§ Problem description
Go through the listing below and gather every line with the word "Task".

§ Entries shown
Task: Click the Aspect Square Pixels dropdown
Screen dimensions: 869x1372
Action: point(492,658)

...

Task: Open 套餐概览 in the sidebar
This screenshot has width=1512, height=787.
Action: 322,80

§ Answer to the exercise
Task: Click the Aspect Square Pixels dropdown
Task: Open 套餐概览 in the sidebar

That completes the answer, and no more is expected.